Hari itu langit tampak muram, tapi suasana hati kami justru hangat. Kami berdiri di depan gerbang batu bertuliskan The Bridge Coffee & Eatery, berbaris rapat seperti sekelompok sahabat yang sedang menahan waktu agar tidak bergerak. Angin gunung membawa aroma tanah basah, seolah ikut menjadi saksi perpisahan kecil kami. Di tengah tawa dan gurauan, ada satu rasa yang sama di antara kami: rasa bangga dan rindu yang sudah mulai tumbuh bahkan sebelum perpisahan benar-benar terjadi.

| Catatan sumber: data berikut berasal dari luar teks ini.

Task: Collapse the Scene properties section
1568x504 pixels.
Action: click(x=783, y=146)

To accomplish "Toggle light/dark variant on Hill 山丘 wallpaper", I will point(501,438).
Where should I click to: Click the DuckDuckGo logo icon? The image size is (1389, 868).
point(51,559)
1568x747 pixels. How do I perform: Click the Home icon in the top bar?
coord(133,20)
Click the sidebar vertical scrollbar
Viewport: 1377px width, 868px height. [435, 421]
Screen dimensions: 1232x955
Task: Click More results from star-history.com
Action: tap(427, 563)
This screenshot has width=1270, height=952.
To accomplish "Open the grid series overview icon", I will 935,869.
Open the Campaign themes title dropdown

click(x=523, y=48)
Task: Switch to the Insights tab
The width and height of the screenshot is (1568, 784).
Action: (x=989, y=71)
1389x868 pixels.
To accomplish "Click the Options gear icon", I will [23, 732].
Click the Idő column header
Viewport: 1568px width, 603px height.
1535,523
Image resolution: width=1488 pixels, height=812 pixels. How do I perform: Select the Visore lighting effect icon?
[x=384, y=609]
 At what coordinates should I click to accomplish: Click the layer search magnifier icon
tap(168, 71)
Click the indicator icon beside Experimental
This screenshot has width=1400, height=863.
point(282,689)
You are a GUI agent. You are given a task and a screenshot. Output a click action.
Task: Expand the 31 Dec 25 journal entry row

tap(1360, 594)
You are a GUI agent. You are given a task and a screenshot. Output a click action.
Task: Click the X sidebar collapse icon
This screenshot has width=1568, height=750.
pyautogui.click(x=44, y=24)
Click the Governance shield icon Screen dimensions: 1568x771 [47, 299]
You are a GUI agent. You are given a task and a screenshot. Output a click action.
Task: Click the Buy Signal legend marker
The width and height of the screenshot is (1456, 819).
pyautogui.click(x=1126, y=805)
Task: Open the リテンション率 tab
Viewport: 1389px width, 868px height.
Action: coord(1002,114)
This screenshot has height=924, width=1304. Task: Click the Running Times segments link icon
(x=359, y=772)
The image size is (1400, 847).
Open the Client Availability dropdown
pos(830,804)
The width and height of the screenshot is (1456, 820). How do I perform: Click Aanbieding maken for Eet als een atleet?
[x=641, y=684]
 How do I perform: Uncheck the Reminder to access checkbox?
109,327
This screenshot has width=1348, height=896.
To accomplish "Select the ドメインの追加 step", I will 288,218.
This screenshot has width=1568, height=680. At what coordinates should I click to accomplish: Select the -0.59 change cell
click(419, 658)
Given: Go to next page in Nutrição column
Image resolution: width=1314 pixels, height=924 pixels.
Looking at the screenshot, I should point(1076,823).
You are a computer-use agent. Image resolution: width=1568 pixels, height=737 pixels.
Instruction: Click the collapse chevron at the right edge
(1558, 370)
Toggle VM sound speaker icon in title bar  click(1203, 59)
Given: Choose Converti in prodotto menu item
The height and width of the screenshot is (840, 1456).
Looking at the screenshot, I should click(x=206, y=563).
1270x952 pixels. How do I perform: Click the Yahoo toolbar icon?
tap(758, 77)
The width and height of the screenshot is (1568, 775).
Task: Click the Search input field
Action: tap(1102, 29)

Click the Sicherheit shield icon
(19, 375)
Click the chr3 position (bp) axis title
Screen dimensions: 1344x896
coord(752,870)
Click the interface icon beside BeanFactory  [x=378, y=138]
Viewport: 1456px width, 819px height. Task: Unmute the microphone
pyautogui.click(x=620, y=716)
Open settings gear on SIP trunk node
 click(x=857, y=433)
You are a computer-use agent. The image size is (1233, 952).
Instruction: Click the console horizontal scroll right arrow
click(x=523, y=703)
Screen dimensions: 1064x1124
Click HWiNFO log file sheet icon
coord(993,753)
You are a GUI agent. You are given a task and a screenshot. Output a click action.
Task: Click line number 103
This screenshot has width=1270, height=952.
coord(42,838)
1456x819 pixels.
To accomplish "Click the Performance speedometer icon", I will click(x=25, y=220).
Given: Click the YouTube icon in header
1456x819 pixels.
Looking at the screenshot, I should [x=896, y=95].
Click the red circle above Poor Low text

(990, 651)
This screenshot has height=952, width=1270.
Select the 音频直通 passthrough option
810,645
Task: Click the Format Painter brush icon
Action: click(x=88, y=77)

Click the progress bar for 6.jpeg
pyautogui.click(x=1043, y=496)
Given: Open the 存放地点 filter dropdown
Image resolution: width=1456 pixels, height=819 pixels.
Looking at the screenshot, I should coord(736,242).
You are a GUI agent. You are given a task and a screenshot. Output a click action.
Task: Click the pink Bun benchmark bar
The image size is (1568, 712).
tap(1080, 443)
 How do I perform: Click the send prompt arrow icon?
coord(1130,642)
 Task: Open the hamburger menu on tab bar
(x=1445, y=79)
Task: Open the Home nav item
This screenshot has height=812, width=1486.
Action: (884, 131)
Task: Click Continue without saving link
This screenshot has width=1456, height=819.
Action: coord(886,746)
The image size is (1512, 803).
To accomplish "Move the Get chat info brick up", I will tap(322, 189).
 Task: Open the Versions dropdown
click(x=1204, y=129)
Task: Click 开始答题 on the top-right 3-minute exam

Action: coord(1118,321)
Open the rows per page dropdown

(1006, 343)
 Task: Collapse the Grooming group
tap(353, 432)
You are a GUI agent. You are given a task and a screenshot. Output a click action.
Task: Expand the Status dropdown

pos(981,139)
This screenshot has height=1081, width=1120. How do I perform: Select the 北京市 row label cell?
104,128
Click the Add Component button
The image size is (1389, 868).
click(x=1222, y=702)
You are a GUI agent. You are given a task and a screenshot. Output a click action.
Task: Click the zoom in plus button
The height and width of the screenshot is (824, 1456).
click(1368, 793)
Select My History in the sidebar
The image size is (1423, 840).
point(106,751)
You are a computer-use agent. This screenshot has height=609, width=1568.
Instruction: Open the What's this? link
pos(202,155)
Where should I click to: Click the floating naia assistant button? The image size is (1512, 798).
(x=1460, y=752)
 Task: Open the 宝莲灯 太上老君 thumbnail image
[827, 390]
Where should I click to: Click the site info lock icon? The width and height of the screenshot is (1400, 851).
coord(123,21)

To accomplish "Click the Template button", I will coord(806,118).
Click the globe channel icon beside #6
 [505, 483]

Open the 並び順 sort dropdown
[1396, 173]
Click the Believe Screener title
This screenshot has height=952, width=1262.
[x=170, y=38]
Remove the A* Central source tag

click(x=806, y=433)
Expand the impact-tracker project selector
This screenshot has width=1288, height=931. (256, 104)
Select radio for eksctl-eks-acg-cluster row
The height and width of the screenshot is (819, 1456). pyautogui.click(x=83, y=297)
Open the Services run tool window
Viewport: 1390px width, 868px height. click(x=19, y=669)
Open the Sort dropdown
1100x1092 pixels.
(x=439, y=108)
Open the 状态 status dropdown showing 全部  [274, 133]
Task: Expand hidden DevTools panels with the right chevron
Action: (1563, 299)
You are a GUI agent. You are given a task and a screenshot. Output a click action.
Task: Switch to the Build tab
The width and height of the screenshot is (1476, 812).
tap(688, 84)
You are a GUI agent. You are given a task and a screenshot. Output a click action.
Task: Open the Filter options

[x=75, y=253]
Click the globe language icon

Aku melihat rekan kami yang akan berangkat tugas belajar berdiri di tengah, memegang bingkisan sederhana yang kami siapkan bersama. Senyumnya cerah, tapi matanya menyimpan sesuatu yang dalam. Ia akan melangkah menuju babak baru, sementara kami tetap di sini, melanjutkan hari-hari yang mungkin tak akan terasa sama. Di sela percakapan ringan, aku mendengar desau hujan yang pelan mulai turun, seakan langit pun ikut menundukkan kepala.
Kami berfoto bersama, mencoba mengabadikan satu detik yang tak akan terulang. Aku tahu, beberapa bulan dari sekarang, foto ini akan tampak seperti jembatan, menghubungkan masa lalu yang penuh tawa dengan masa depan yang belum kami kenal. Dalam setiap senyum yang tertangkap kamera, ada doa yang tak terucap, ada rasa terima kasih yang tak sempat diungkapkan dengan kata. Dan saat kami berpamitan, aku merasa bahwa perpisahan tak selalu berarti kehilangan, kadang ia hanya cara waktu mengajarkan kita untuk lebih menghargai kebersamaan.